Jason> Then have the 'client' call the 'server' and pass an object
Jason> reference representing its own 'client' service. You say
Jason> you have created a pure client-server system so you must
Jason> have had to create an object reference and eg write the
Jason> stringified form out into a file or somewhere to pass to
Jason> the client. Instead of stringifying it you need to just
Jason> pass it in a call. Should be even simpler. ( Of course, if
Jason> you have been relying on the client magically making up the
Jason> reference to the server because you know the port,
Jason> hostname, and the fact that it is the same ORB then this
Jason> will be a new hurdle for you. )
Tim> I currently create an IOR, and stringify it in the initial
Tim> server, dumping it to a file. the client then snarfs that
Tim> IOR and talks in the normal way. I think I can pass object
Tim> references around OK - at least I've done this for other
Tim> things, what I can't do is make it be the case that the two
Tim> servers (two ORBs, I guess) understand each other.

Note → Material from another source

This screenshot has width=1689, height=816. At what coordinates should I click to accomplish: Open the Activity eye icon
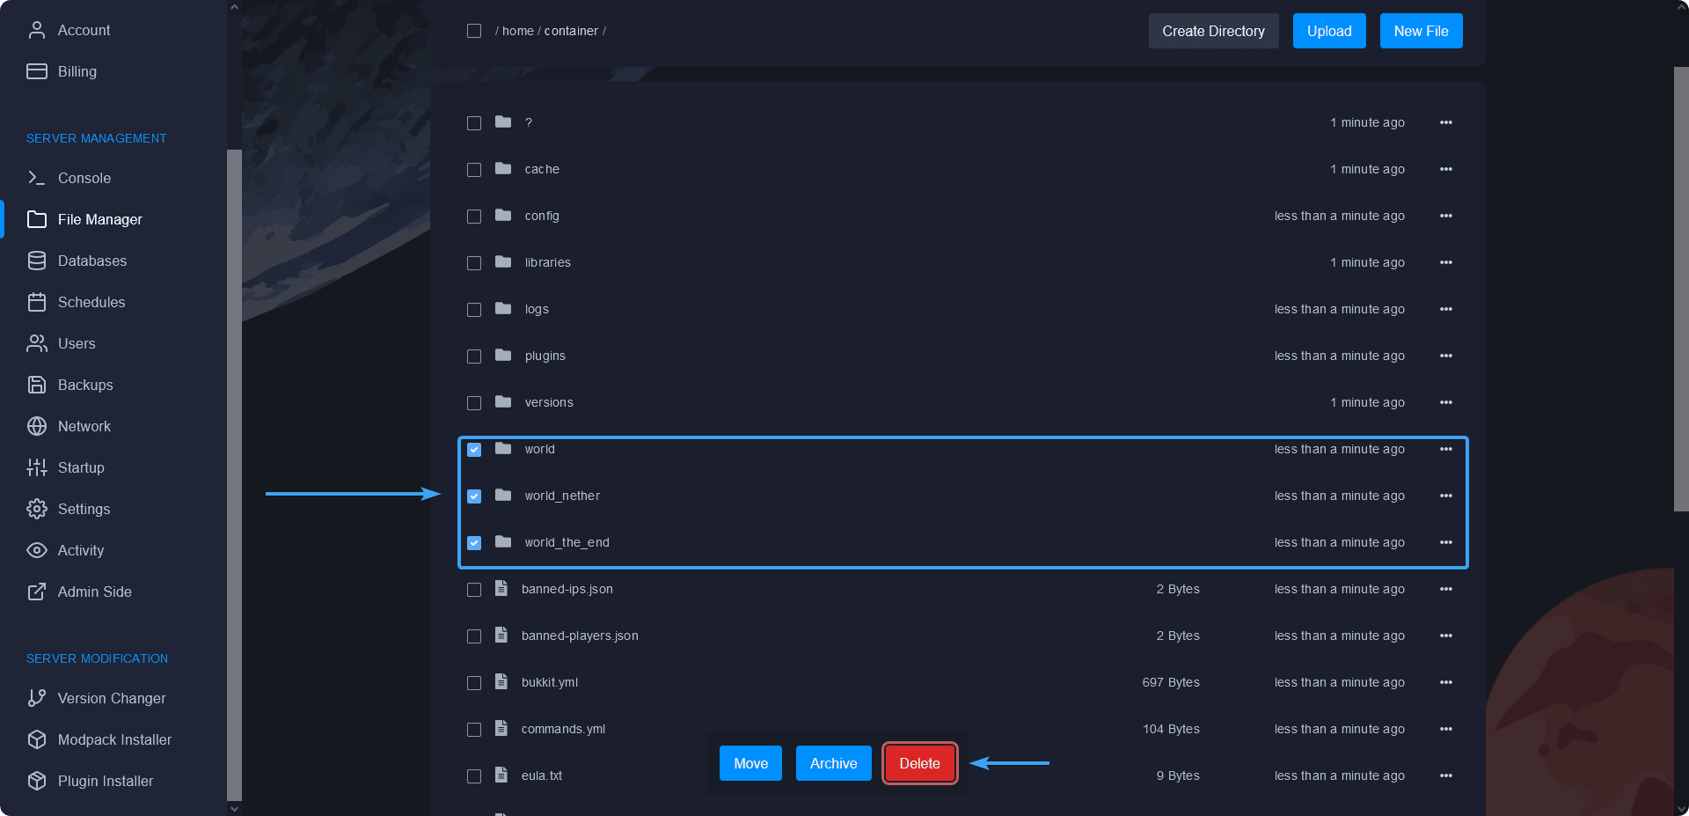(36, 550)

Okay. It just sounds like the services port numbers are clashing.
Tim> The rest of what I'm trying to do is exactly what you
Tim> describe - the server maintains a list of listeners, and
Tim> calls them back (removing any that are no longer extant,
Tim> either on request or because of an error in the call).
You might also want to later add regular liveness pings on the
registered consumers so that you can clean them up more eagerly.
Tim> But it may be that this comes down to a Windows lossage
Tim> problem. I've just tried it on Linux, and now I get a
Tim> `cannot bind port' error, which is what I should get, I
Tim> think, since the two ORBs can't coexist on the same port.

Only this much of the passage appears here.